When she was 10 years old, Louisa May Alcott in 1843 was taken to live at a commune called Fruitlands by her high-minded but improvident father.
Fruitlands was a utopian experiment, a model of love and unselfishness for the rest of society. Members lived by the Transcendental philosophy that people were inherently good but corrupted by society and its institutions.
They didn’t believe in eating meat, owning property or using animal labor. They dressed only in linen and wore canvas shoes because cotton resulted from slave labor, wool belonged to the sheep and leather to the cow. Cold water was their only beverage – and what they bathed in.
Louisa May Alcott kept a diary during her time at Fruitlands. She started in September by exclaiming how she loved cold water. She ended in December describing her family in tears.
Fruitlands
In May 1843, Charles Lane, an English admirer of Bronston Alcott, bought the 90-acre Wyman Farm in Harvard, Mass., for $1,800. He paid $1,500. Alcott was in debt and agreed to pay the remaining $300 later.
On June 1, the two men moved their families to Fruitlands, named after the 10 apple trees on the property. Lane brought his son, Alcott his wife Abby May and daughters Anna, Louisa, Elizabeth and May. There was only one other woman, Anna Page (“I hate her,” wrote Louisa). She was said to be kicked out of Fruitlands for eating fish.
Bronson Alcott managed to recruit only a handful of communards: a baker who eventually became a Catholic priest, a nudist, a cooper who had been committed to an insane asylum and a man who swore constantly because he believed foul language uplifted his listeners.
One communard, Wood Abram, had changed his name from Abraham Wood to free himself from social control.
Joseph Palmer was the only farmer in the oddball group. He had gone to jail for refusing to cut his beard.
Ralph Waldo Emerson visited Fruitlands in July, conceded things were going well, but questioned whether they’d last until December.
“The band of brothers began by spading garden and field; but a few days of it lessened their ardor amazingly,” Louisa May Alcott wrote in her book about Fruitlands, Transcendental Wild Oats.
Husking, Then Plutarch
On Sept. 1, 1843, Louisa May Alcott wrote she rose at five and had her bath. “I love cold water,” she wrote, and noted she ran on the hill, did chores, had singing lessons, discussed God’s noblest work with her father, ate bread and fruit for dinner and played.
Things began to go awry. They had to relent and use farm animals. The crops didn’t do well.
The nudist, Samuel Bowers could only experiment with the benefits of wearing no clothes at night. He was told to wear a white sheet when he wandered out in the open. Soon a posse went out from the town to investigate the white ghost.
The Alcotts’ friend Franklin Sanborn later commented on who was doing much of the work – Mrs. Alcott and her daughters.
On Oct. 12, Louisa wrote how she ironed after lessons, husked corn until 8 p.m. and then read Plutarch.
Her father and Charles Lane traveled to Providence, New York and New Haven, looking for new recruits and philosophizing along the way.
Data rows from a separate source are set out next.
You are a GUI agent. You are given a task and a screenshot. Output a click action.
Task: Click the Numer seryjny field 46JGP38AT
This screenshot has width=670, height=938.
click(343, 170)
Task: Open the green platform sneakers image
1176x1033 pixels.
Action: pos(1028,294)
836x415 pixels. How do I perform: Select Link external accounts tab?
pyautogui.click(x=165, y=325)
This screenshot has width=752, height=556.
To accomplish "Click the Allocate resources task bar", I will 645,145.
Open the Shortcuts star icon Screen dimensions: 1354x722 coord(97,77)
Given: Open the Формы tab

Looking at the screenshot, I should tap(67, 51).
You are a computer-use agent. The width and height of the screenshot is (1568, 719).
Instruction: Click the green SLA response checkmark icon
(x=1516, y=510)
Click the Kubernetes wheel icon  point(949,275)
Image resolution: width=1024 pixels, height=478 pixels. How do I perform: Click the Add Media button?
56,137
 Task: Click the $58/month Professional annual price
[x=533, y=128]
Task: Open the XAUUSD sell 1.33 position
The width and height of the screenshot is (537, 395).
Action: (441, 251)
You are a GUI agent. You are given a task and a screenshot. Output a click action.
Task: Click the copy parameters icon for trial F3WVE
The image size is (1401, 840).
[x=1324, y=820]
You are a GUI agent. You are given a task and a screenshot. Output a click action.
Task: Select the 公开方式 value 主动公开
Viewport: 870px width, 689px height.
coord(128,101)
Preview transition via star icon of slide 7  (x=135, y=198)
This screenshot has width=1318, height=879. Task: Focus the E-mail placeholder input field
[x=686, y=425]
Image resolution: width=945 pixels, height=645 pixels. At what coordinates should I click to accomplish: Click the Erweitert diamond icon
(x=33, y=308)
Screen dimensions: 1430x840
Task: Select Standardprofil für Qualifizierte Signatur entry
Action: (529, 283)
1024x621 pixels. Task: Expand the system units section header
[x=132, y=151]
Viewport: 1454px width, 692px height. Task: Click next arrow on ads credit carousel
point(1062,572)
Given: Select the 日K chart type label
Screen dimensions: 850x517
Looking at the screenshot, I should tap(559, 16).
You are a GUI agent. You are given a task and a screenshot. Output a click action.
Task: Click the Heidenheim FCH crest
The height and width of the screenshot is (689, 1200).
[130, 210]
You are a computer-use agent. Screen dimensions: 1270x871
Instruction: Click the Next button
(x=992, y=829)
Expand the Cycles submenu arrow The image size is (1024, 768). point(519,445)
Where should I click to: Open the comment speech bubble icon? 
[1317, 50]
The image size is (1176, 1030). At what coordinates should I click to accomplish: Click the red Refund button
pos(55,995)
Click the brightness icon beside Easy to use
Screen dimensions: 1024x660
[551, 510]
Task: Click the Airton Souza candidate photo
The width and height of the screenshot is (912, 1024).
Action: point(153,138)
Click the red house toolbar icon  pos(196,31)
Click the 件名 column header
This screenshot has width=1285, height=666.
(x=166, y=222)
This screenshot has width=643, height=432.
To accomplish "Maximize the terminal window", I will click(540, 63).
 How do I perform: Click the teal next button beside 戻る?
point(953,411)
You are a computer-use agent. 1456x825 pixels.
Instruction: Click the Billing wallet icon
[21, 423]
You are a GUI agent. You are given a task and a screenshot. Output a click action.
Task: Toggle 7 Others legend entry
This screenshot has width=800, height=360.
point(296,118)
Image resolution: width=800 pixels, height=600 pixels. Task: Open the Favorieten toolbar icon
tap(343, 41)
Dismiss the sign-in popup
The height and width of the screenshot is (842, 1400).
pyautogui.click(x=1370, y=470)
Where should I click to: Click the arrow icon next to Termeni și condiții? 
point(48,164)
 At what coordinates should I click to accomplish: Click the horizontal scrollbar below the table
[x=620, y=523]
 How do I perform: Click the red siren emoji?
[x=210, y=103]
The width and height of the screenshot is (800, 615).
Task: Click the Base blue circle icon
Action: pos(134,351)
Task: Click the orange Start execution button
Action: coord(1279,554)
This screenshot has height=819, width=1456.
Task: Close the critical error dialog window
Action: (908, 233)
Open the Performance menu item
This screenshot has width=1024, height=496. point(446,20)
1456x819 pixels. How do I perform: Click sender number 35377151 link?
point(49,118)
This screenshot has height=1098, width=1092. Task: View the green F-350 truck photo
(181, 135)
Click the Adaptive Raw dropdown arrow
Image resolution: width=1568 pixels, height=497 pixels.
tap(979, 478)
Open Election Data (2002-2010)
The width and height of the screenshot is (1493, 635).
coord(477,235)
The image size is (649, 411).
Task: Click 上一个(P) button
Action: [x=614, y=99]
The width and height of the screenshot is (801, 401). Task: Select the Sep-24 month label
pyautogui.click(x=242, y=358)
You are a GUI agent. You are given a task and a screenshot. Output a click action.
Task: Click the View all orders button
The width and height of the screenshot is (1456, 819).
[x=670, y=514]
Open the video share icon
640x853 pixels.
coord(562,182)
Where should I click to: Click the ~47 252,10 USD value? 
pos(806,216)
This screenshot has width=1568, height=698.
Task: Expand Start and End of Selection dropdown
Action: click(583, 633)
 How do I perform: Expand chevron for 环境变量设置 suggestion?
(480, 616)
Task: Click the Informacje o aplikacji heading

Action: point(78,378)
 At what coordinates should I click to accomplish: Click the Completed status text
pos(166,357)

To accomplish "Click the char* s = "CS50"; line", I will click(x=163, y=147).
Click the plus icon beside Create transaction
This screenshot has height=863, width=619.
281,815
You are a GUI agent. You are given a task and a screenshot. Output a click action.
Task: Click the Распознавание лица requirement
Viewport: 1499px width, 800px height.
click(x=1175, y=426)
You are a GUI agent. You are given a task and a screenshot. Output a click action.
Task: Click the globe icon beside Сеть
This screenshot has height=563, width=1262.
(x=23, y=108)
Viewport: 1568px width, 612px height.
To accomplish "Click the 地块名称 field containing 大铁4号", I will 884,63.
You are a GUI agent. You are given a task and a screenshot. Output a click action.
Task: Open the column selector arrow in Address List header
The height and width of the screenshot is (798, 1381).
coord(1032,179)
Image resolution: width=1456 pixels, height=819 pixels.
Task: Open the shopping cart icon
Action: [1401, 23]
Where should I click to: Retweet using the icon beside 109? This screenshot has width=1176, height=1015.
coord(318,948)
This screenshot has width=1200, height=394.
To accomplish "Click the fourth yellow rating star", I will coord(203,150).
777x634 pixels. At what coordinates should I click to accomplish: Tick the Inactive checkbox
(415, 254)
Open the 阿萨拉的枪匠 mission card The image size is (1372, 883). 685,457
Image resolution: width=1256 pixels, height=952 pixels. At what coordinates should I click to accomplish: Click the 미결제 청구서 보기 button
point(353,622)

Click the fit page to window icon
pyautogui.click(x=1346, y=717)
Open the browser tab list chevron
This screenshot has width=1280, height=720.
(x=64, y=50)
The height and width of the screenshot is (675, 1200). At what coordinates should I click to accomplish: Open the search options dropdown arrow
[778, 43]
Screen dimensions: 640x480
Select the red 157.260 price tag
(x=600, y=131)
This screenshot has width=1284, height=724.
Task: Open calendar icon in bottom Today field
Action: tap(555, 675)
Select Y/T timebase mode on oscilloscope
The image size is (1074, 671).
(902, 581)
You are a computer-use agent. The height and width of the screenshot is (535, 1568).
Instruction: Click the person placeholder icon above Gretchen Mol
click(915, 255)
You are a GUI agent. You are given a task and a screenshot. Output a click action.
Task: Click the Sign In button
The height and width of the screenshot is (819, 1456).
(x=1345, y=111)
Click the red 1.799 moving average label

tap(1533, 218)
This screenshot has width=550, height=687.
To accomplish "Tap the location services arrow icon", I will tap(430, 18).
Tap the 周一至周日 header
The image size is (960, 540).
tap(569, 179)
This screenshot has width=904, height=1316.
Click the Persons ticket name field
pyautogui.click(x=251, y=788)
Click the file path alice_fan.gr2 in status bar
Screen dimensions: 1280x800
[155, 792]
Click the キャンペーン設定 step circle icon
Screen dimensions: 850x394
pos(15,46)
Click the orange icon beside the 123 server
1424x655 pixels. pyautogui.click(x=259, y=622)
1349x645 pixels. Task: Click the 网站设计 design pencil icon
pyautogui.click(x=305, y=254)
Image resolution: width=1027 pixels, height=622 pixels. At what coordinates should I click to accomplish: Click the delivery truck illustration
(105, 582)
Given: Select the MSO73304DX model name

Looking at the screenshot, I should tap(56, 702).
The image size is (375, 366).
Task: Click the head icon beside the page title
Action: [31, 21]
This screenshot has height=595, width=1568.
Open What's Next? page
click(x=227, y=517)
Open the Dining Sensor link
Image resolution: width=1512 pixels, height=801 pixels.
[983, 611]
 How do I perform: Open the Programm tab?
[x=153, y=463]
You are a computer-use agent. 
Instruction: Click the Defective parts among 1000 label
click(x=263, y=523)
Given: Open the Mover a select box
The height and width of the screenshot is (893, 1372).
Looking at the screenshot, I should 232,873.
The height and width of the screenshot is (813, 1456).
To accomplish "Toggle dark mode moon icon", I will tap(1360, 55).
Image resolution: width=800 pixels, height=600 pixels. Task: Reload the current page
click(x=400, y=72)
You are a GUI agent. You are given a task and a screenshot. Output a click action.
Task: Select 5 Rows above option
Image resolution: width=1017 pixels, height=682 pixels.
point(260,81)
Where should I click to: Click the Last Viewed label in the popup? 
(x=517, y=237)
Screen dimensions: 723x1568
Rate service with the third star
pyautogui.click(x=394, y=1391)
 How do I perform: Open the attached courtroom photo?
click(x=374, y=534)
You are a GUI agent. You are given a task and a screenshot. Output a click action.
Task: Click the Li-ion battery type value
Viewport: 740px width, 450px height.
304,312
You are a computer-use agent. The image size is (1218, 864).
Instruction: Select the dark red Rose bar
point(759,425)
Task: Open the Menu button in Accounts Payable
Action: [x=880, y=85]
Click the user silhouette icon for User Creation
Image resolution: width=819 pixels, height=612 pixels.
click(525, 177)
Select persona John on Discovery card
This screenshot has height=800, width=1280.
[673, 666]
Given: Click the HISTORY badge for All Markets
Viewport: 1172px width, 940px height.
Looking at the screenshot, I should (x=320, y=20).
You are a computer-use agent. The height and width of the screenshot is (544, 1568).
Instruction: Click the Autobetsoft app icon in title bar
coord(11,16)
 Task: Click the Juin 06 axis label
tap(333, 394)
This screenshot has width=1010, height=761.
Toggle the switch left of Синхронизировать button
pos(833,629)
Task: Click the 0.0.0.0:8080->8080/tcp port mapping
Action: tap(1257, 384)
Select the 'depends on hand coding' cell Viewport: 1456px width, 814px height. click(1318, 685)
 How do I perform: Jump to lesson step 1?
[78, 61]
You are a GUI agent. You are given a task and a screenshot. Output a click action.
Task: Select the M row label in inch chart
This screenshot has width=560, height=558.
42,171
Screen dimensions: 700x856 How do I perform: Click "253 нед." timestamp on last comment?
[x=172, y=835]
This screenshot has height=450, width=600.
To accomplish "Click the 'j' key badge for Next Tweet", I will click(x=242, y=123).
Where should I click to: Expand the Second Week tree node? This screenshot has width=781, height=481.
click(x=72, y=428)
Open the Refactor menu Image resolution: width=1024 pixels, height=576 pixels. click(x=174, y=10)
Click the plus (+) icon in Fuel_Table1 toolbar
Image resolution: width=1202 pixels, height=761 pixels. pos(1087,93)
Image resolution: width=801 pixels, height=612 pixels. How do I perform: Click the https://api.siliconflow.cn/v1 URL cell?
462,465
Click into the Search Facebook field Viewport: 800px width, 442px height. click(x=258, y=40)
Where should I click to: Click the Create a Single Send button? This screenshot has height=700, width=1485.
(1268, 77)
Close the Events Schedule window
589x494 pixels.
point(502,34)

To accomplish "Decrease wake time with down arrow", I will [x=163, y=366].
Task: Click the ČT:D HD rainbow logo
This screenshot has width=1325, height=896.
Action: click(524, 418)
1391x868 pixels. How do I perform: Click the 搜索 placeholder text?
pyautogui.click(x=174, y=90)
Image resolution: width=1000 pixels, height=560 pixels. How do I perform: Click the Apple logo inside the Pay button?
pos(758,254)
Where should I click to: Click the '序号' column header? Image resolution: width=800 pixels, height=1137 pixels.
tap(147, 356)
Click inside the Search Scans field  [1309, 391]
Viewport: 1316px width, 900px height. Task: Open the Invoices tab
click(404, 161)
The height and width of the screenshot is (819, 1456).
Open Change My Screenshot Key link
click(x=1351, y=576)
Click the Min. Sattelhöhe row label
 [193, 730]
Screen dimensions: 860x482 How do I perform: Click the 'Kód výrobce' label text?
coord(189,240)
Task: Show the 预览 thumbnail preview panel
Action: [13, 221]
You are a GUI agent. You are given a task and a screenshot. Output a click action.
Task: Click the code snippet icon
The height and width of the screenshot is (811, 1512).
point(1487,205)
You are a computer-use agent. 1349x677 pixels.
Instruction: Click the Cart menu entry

They left the barley crop cut but unharvested. The granary was almost empty and no men were around. A storm approached, so Mrs. Alcott and her daughters gathered the barley, dumped it in the granary then ran back for more.
On November 2, Louisa wrote “Anna and I did the work. In the evening Mr. Lane asked us, “What is man?” They talked for a long time and went to bed ‘very tired.’ Four decades later, Louisa commented on that entry: “No wonder, after doing the work and worrying their little wits with such lessons.”
Winter
Winter was coming. They had little food, hardly any firewood and wore thin linen clothes. Charles Lane gave up the experiment and took his son to the Shaker community nearby. On Dec. 10, her final entry, Louisa wrote they were glad he was gone. Then:
In the eve father and mother and Anna and I had a long talk. I was very unhappy, and we all cried. Anna and I cried in bed, and I prayed God to keep us all together.
In January, Mrs. Alcott borrowed money from her brother, rented a farmhouse in a nearby village and took her four daughters with her. Bronson Alcott refused to leave. He took to his bed, deeply depressed. Finally his wife persuade him to join her and the children. With the help of Emerson, the family then moved to Concord.
“The world was not ready for Utopia yet, and those who attempted to found it only got laughed at for their pains,” Louisa concluded years later.
Fruitlands is now a museum at 102 Prospect Hill Road in Harvard, Mass., open from April to November.